• **WHAT THE TASK REQUIRES**
Reproduce the records below word for word, leaving out the pictures.

• **SOURCE DATA**

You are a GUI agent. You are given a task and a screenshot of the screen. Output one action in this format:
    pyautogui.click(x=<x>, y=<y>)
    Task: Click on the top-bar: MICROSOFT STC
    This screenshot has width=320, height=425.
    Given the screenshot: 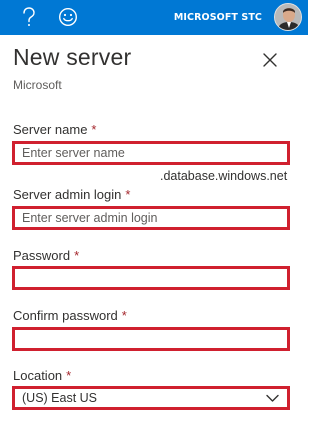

• **ANSWER SPACE**
You are a GUI agent. You are given a task and a screenshot of the screen. Output one action in this format:
    pyautogui.click(x=<x>, y=<y>)
    Task: Click on the top-bar: MICROSOFT STC
    This screenshot has width=320, height=425.
    Given the screenshot: 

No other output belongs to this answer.